- _REQUIREMENT_: Please copy the rows word for word, starting at the line that contains "This screenshot has height=634, width=759." and ending at the line that contains "Screen dimensions: 881x646 point(699,584)", with both of those lines included. Leave the pictures out of your answer.

-=-=-

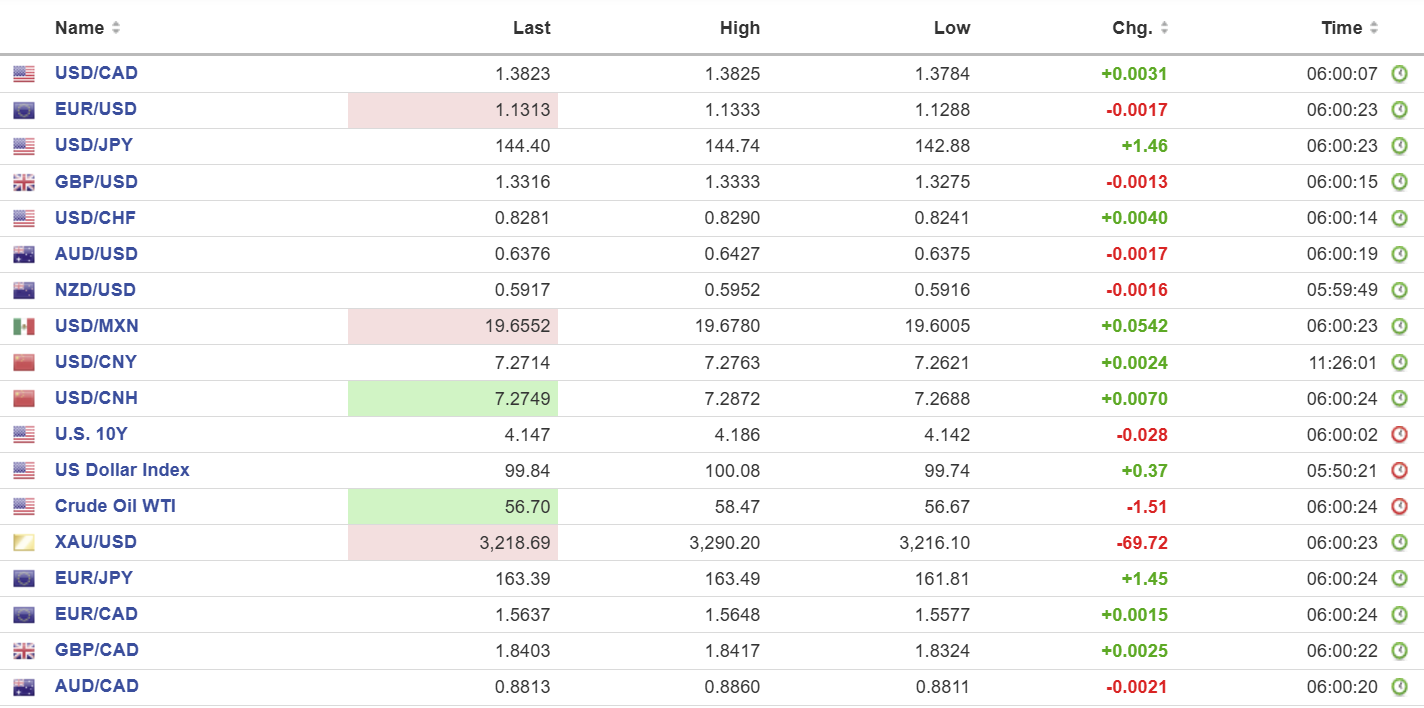The height and width of the screenshot is (708, 1424).
Task: Sort the table by Time column arrows
Action: (x=1374, y=28)
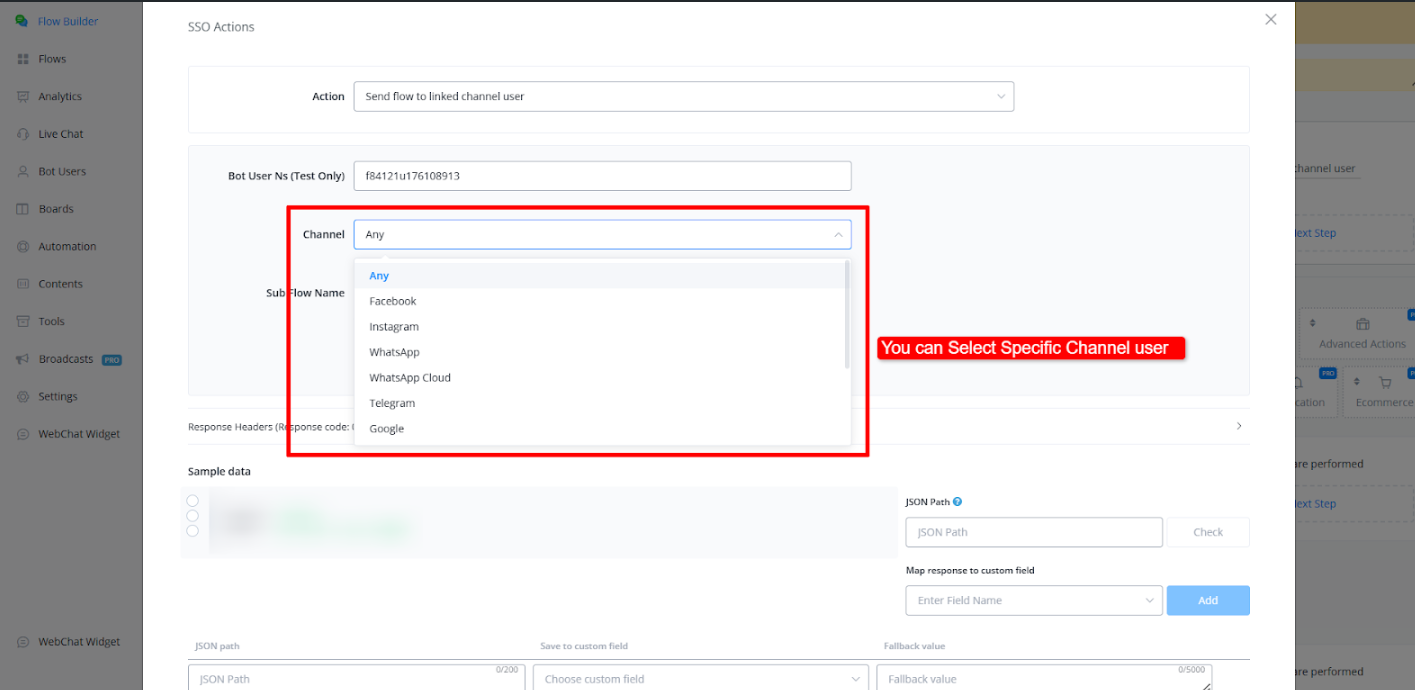Click the JSON Path help icon
The image size is (1415, 690).
tap(957, 502)
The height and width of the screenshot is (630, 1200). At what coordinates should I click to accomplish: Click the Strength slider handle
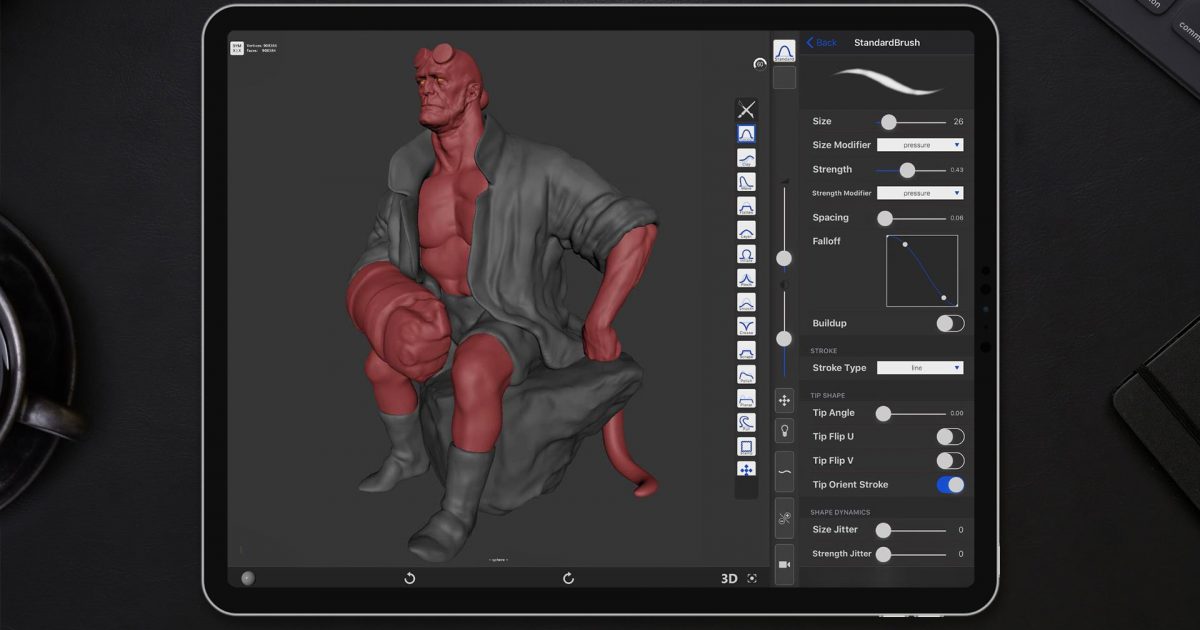tap(907, 170)
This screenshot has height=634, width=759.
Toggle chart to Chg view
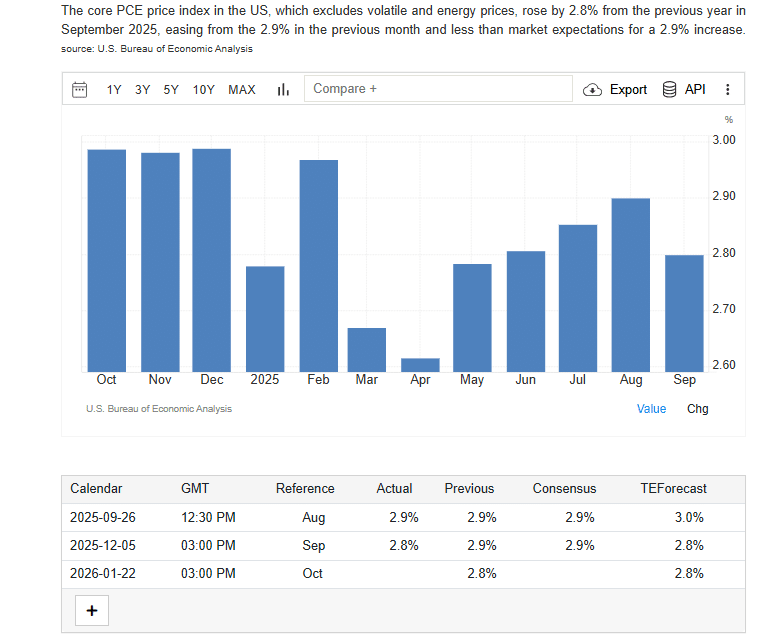pyautogui.click(x=697, y=408)
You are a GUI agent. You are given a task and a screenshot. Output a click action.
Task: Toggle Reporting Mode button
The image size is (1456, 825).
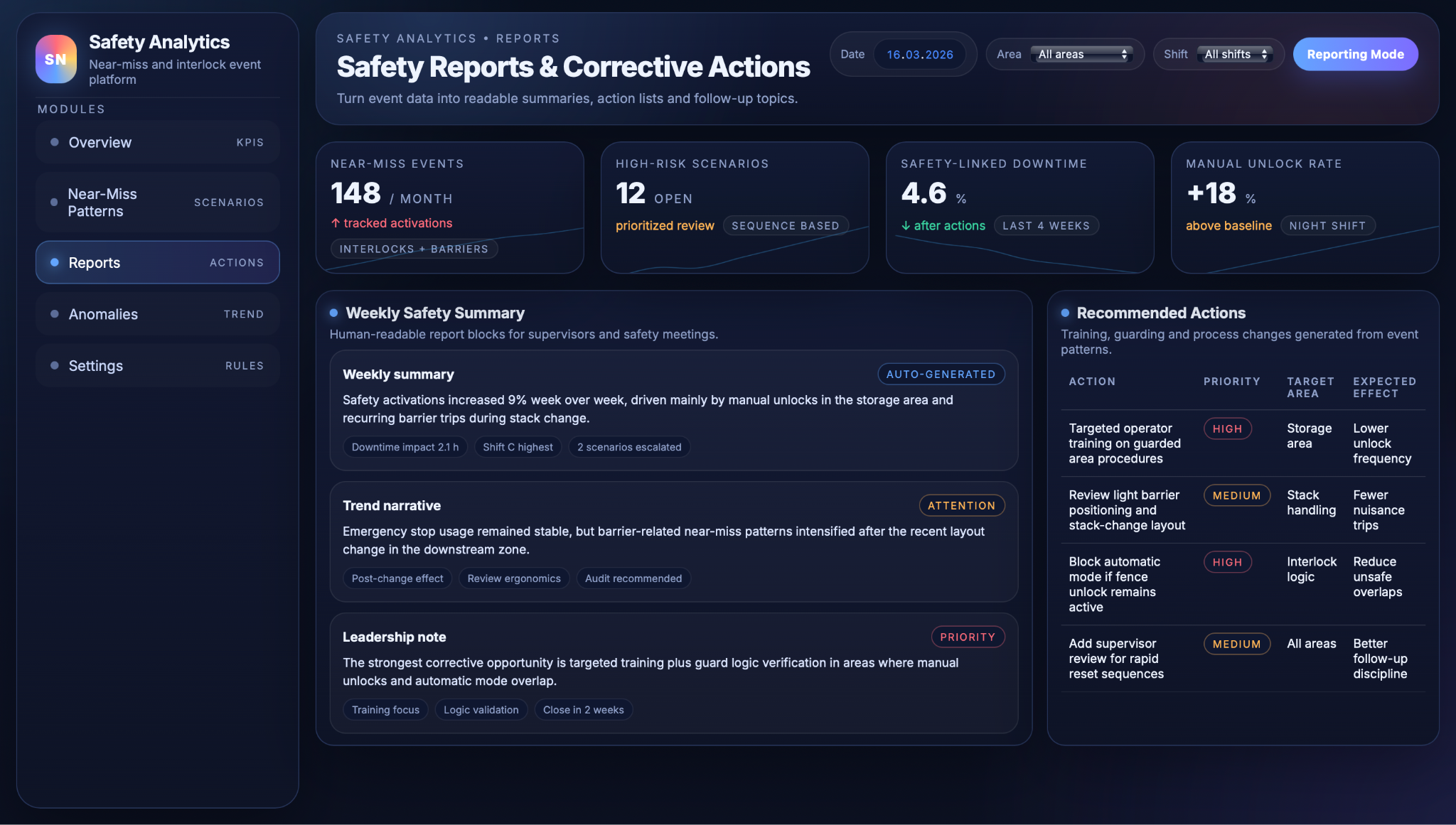tap(1355, 55)
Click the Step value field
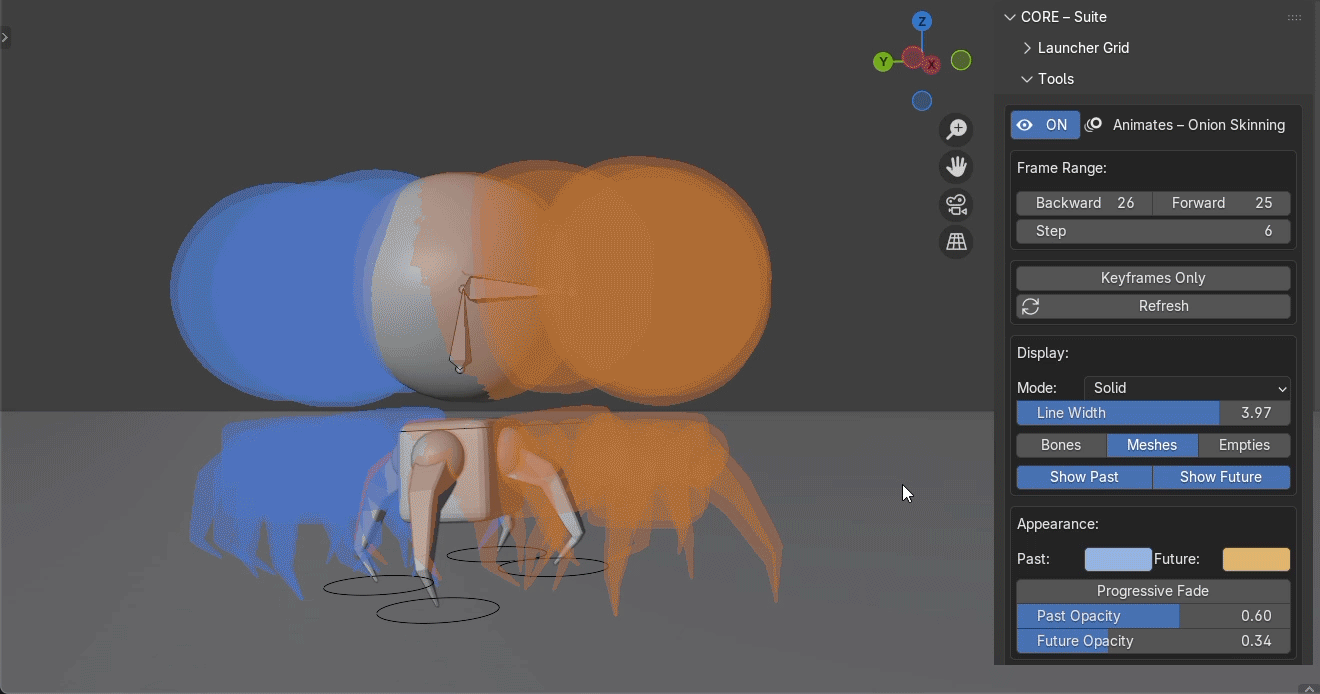Screen dimensions: 1320x694 click(x=1153, y=231)
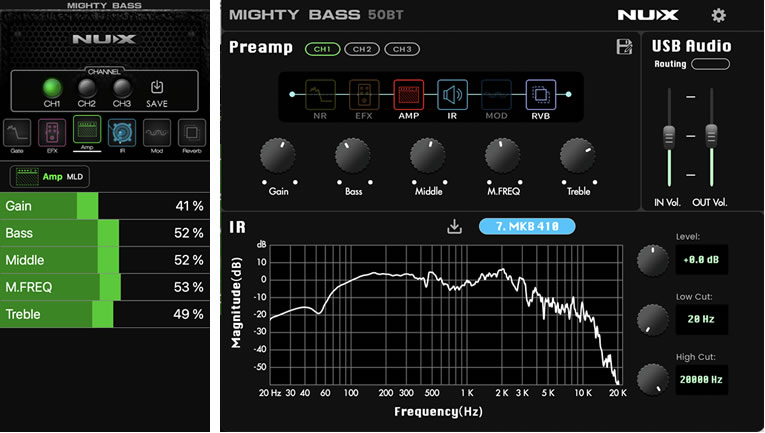The height and width of the screenshot is (433, 765).
Task: Activate the CH2 round channel button
Action: coord(87,87)
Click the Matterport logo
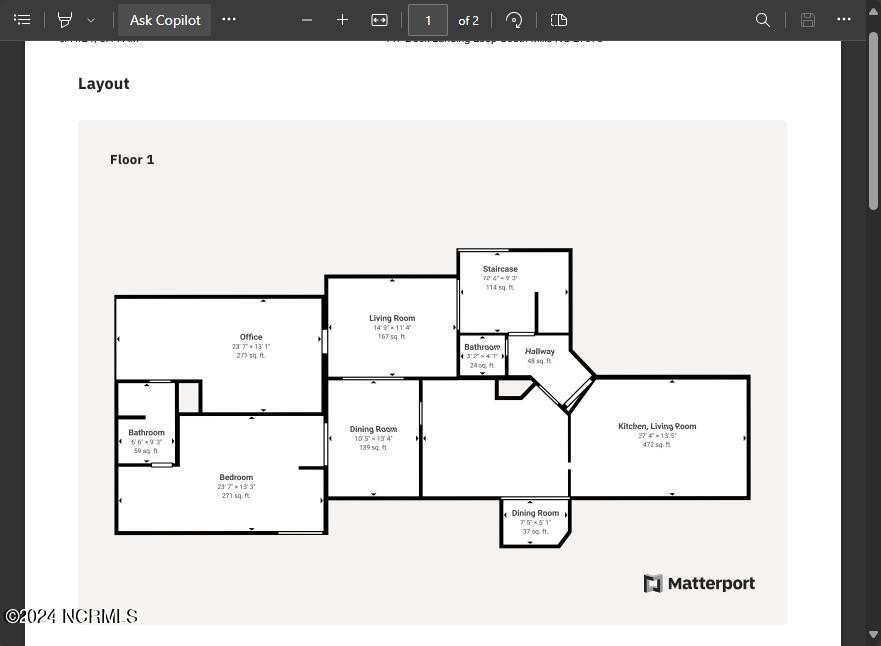Screen dimensions: 881x646 point(699,584)
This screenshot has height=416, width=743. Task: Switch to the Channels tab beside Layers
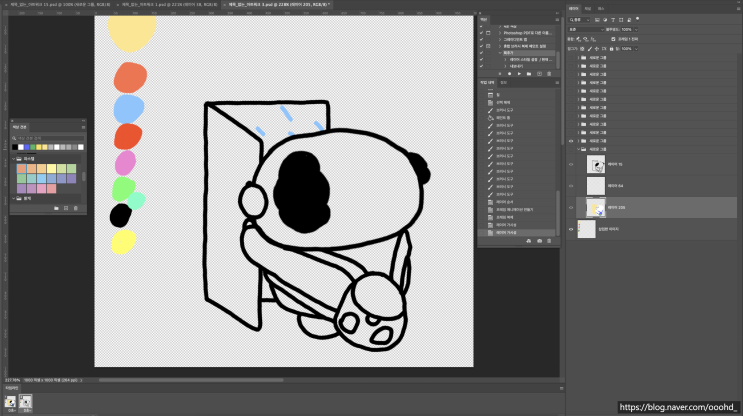click(x=588, y=9)
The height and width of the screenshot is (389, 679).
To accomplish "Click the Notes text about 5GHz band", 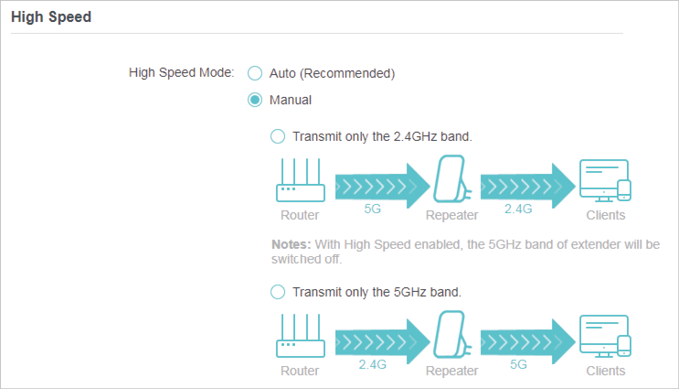I will point(466,252).

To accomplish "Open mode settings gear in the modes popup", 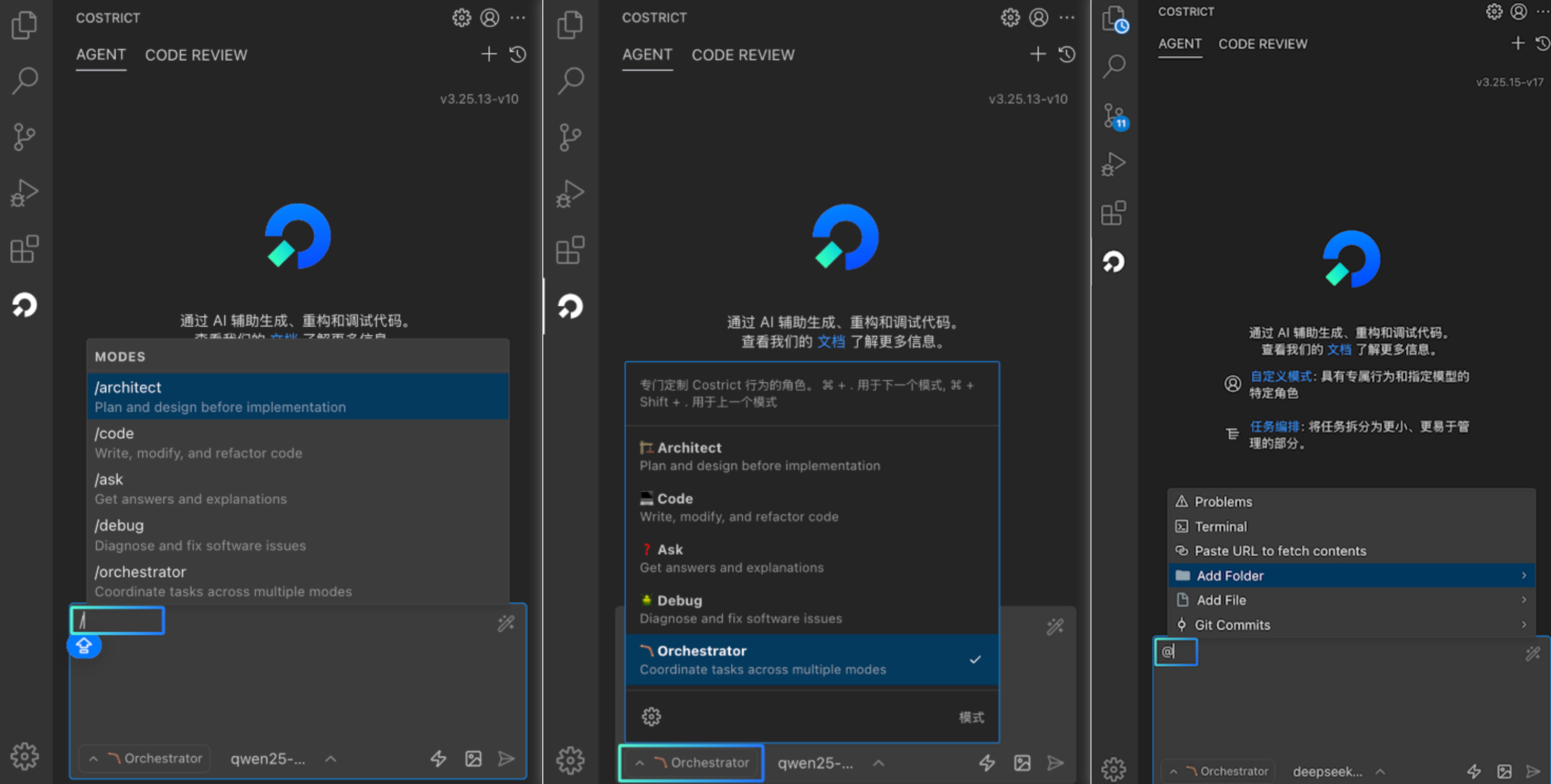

-=-=-

- _WRITTEN SOLUTION_:
This screenshot has height=634, width=759.
Toggle chart to Chg view
pyautogui.click(x=697, y=408)
You are a GUI agent. You are given a task and a screenshot. Output a click action.
Task: Toggle Reporting Mode button
The image size is (1456, 825).
tap(1355, 55)
Click the Step value field
Screen dimensions: 1320x694 click(x=1153, y=231)
The height and width of the screenshot is (433, 765).
Task: Activate the CH2 round channel button
Action: coord(87,87)
Click the Matterport logo
Screen dimensions: 881x646 point(699,584)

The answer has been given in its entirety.